A structured approach to employing the positive deviance process includes the definition of the problem, the identification of positive deviant individuals or teams, and the discovery of the uncommon practices or behaviors that allow the positive deviants to be successful [29]. Addressing mortality in intensive care units following myocardial infarction provides an exemplar of this approach.

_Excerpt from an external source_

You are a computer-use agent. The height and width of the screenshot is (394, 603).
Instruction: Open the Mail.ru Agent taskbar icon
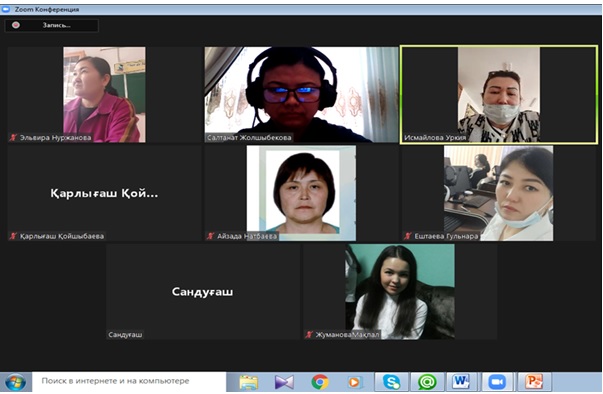click(427, 382)
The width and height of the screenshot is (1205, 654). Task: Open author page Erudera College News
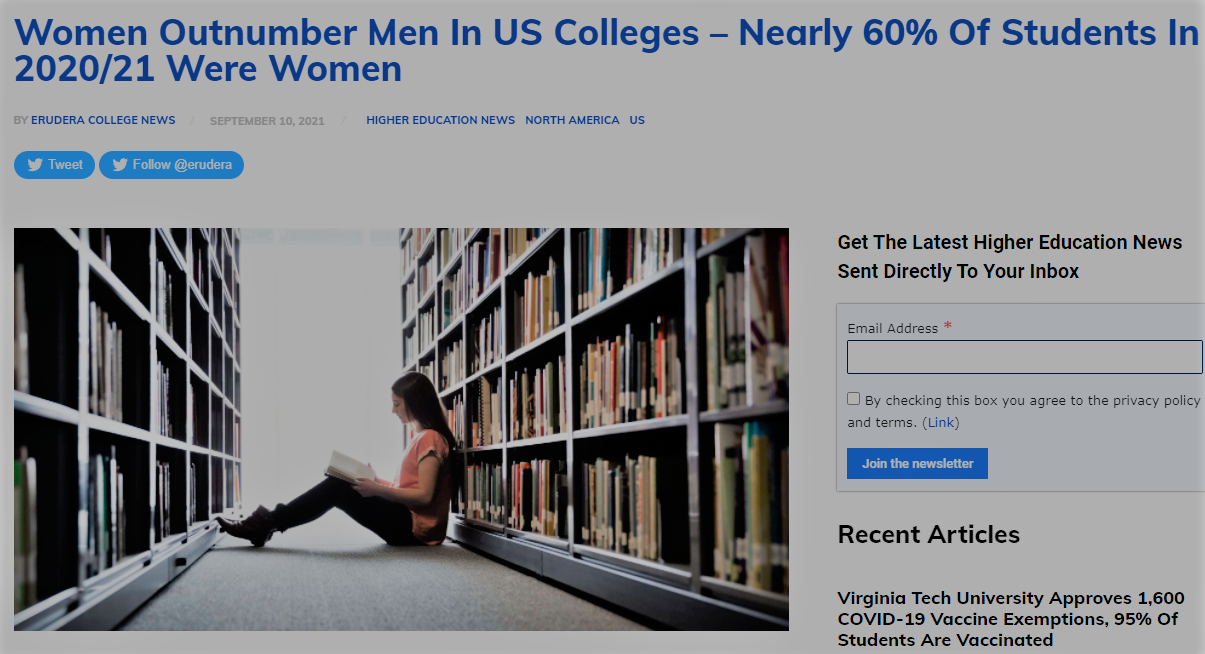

Bradley et al. noted that there was marked hospital variation in ICU mortality for myocardial infarction [9, 11]. Their first step involved identification of organizations that demonstrated exceptionally high performance in this area of interest—positive deviants. In this case, there was a well-established metric for the outcome. In addition, a criterion of consistent high performance was used. This was operationalized by analyzing data from two consecutive years. They then selected hospitals that ranked in the top and bottom 5% of performance during both years. In the original work on positive deviance in public health, the comparators were required to be those with similar access to resources. In contrast, Bradley et al. selected hospitals that were diverse in areas such as the volume of patients with acute myocardial infarction, teaching status, and socioeconomic status of patients. They were seeing to identify “information rich” participants that have certain characteristics, detailed knowledge, or direct experience relevant to the phenomenon of interest. Later studies examined what the positive deviants were doing that was different from other intensive care units, and those actions were shared with others.
Many hospitals have since adopted those practices with resulting improvement in outcomes. However, despite their good results, several questions are raised about extrapolating that approach to other issues. First, in this case there was a very well-established and uniform metric, something often lacking. In addition to there being a wide range of performance metrics , how the definition is operationalized can vary greatly. Both the length of time deemed necessary to demonstrate consistency and the procedures to identify high performance vary. In contrast to Bradley et al., others have examined performance during a single 1-year period based on 99 percentile confidence limits [30]. In addition, in the latter study, the comparator was limited to other hospitals in the same, albeit very large, organizational unit. In the original work on positive deviance in childhood nutrition, performance was assessed by simple observation rather than statistical analysis [18, 29]. The difference between malnourished and well-nourished children was obvious. This may or may not be the case with organizational positive deviance. There are no agreed upon methods to determine the criteria for high performance or to define an appropriate comparator. The identification of an outlier depends on the measures and statistical methods chosen, and different methods often do not agree [7, 31,32,33,34].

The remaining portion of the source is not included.